= Excerpted passage =

-- begin --

Last weekend on my last day of the season I decided to try to ski right into a cornice at A-Basin, but the landing was unsuccessful. I am looking for some feedback to see what I did wrong and how to approach it next time I try. BTW, I had read some of the old threads about this (very useful) but I want to see specifically what went wrong in my attempt.

A couple of things about the run. When I decided to do it I had previously traversed into it. The snow was soft and the slope flattened out fairly quickly so it seemed like a good place to try it for the first time. Also, it didn't look that big of a cornice from the side, but as I was launching off it the landing seemed REALLY far away, I gotta say I got really freaked out. But it was fun! So now I really wanna learn how to do it properly, even though I'll have to wait 6+ months for the next try.

On the video I notice that I leaned to the right pretty quickly, which I'm guessing was my natural reaction when I got scared at the top. I appreciate all the help I can get.

Simon

post #2 of 50
That looks like an instant replay of my first cornice jump last season... I did the same damn thing, man- don't feel bad. Try hitting it straight- if you land on edge you'll probably bite it like we're both apparently awesome at. When you land (not sure if this is good advice, but it worked for me) STAY BALANCED & get ready to absorb impact with your legs- keep your feet together and when you land, basically just sit down- once you have a footing, straighten out your legs a bit and ski off... I think the biggest thing about dropping in is keeping your shoulders square to the fall line and the skis lined up so they want to scoot out of the landing spot, not catch an edge. You wouldn't hit a jump sideways, right? Imagine you're schussing a ramp next time. It's what worked for me!

disclaimer- I'm not an expert or an instructor, but I had a very similar problem with drop-in landings. The biggest thing? Repitition. It's the best feeling in the world when you get it right, too...
post #3 of 50
don't lean back. you want your body to be perpendicular to the hill, not parallel.

-- end --

= Extracted records =
-- begin --

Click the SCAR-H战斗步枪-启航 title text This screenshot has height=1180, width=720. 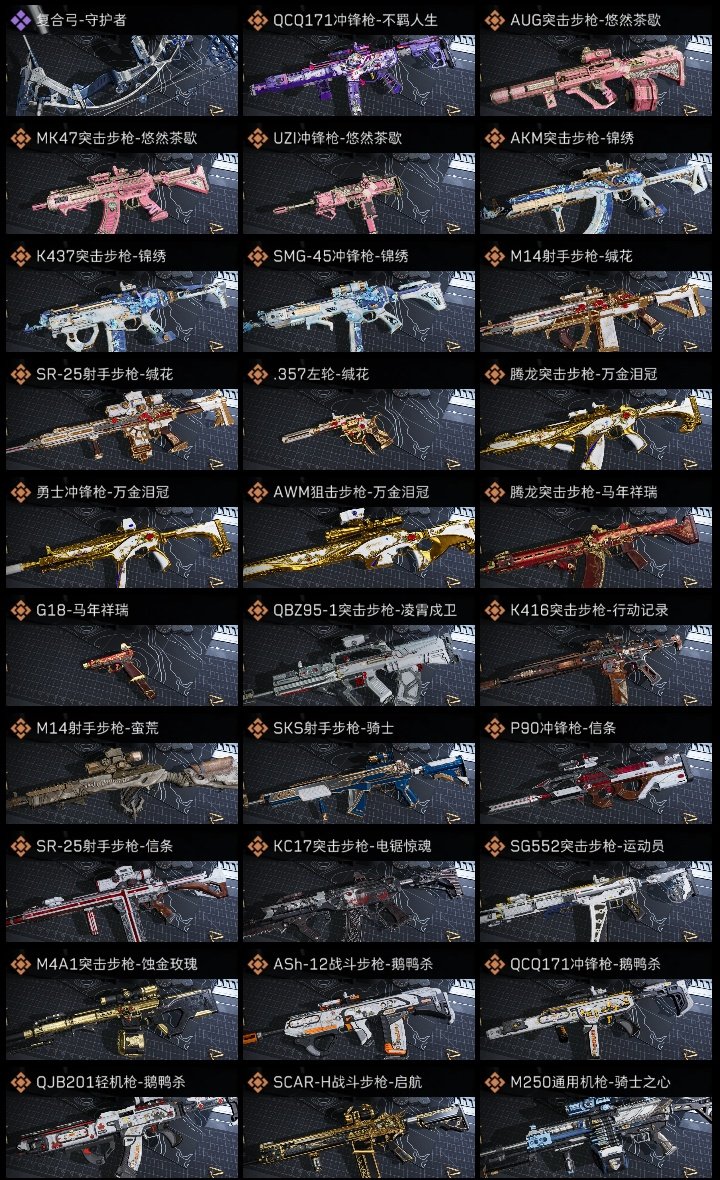pos(348,1081)
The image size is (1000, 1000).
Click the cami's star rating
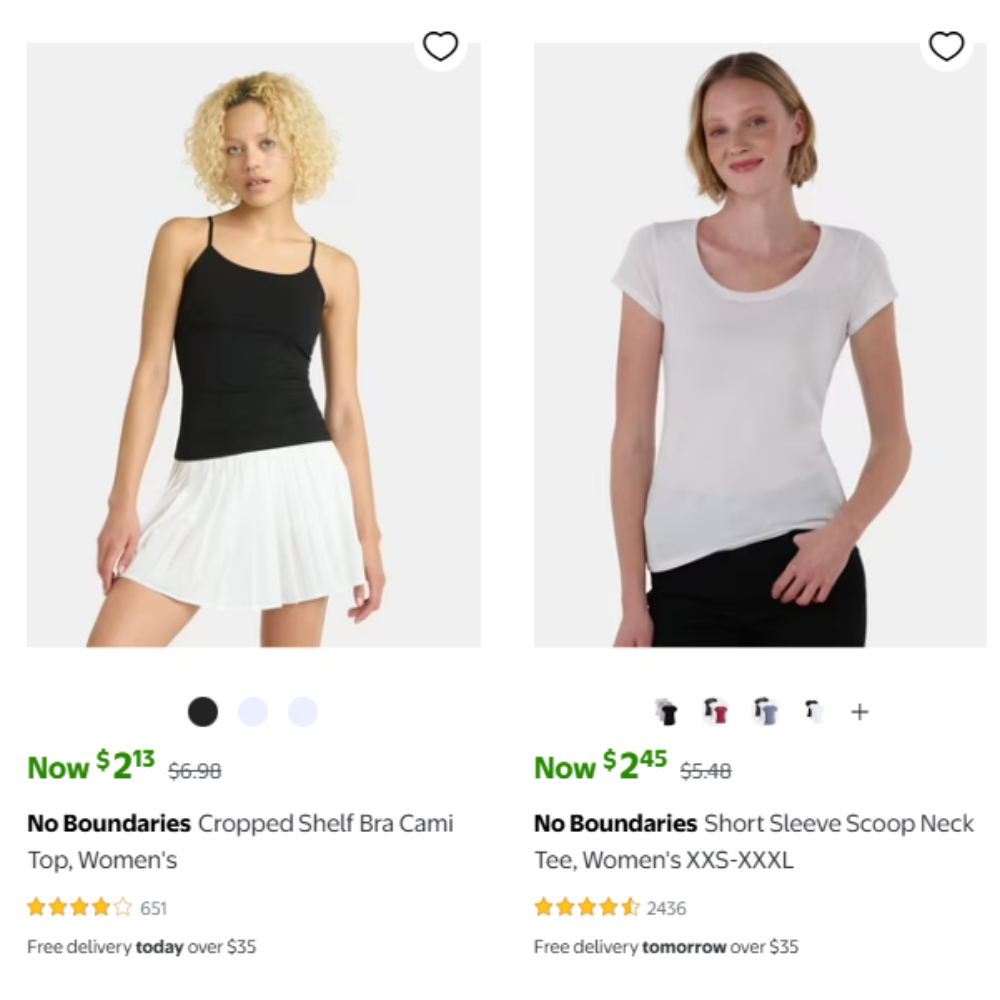click(79, 908)
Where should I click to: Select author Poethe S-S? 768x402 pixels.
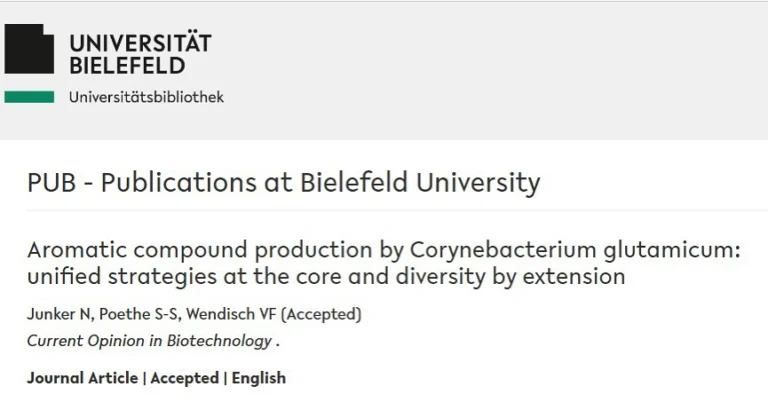[135, 314]
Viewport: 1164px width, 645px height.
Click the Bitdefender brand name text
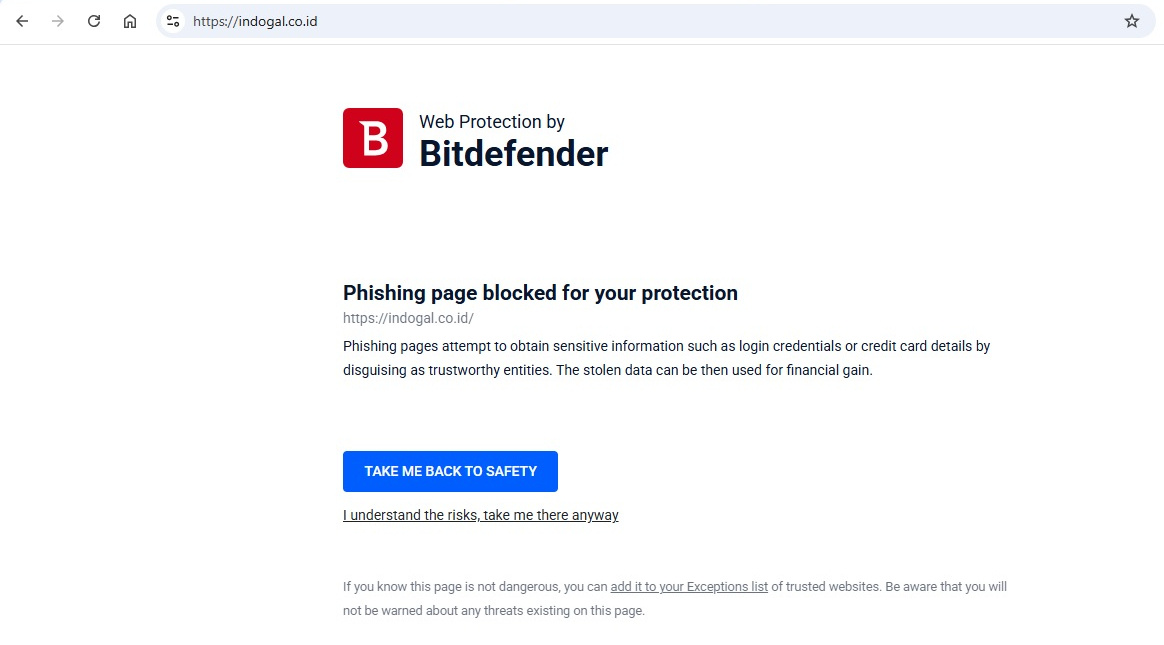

-- end --

= The exercise =
Carry on the cornice-jump forum thread above from its final reply.

= The response =
post #4 of 50
Hi Simon,

Looks like you were sitting back when your skis touched down--probably because you aren't super comfortable in the air yet. To get that comfort, dial it back a notch and start with some straight-lining. Find a spot where the cornice is vertical or maybe has a very short drop, but where the slope below remains steep. Step up to the edge, let your tips hang over, and push straight off. As soon as you start to move, drive your tips down--this will bring your hips forward and keep you centered. Land going straight, and crank a couple of GS turns to slow down (or if you are at the Basin, bang a long left turn back up to the ridge so you can hit the West Wall cornice again. Repeat as necessary until you are completely comfortable with the speed. At this point, you want to minimize the air and focus on the sensations in a more controlled environment. BTW, you can get away with skiing up to the edge of an in-bounds cornice, but don't try this in the backcountry. The cornice may well collapse on you.

Once you've gotten comfortable, back up four feet or so and hit the lip with some speed. Pull your knees up as you lift off. You'll get some good air, but now you your body will automatically do the right thing in the air & you'll stay over your skis. As you approach the landing, extend your legs about half-way. Your knees are still bent, but now you have some room to flex to absorb the shock. That's all there is to it.

I'd be remiss if I didn't put a plug in for Eric (ESki) and Rob Deslauriers book here: Ski the Whole Mountain: How to Ski Any Condition at Any Time . That's where I first heard this advice and it worked really well for me.
post #5 of 50
you freaked out before you even started that run.

If you dont think you can do it, you never going to be able to do it.

Lets face it that like maybe a 3 foot drop, all you have to do is drive you entire body forward, and land with soft legs, and you will be able to run out. There is no skill here, its all just 'going for it" and not freaking out.
post #6 of 50
As soon as you hit the edge jump and pull your knees to your chest. This gives you more control in the air. Don't lean back as everyone has said. Expect that when you hit the snow you will stick the landing and ski away. Expect to fall into a pile and that's what you will do. Stick just one and you get it. You will be looking for bigger and bigger drops.
post #7 of 50
How not to drop a cornice skier 1 who fell


How to drop a cornice skier 2 who stuck it cleaned

this was fairly small drop slightly larger than the one in the video but trust me if you get your body like skier 2 I can pretty much promise you will land something like that.
post #8 of 50
From where he "jumped" to where he landed was at least 10' Bushwack I thought like you but pause the impact you will agree I think. Still a very pedestrian drop.
post #9 of 50
Thanks to Phil, and Geoffda, I did the Cornice several times, twice Successfully!!!
No vid of me, but I have vid of Geoffda and Philpug!
May post later.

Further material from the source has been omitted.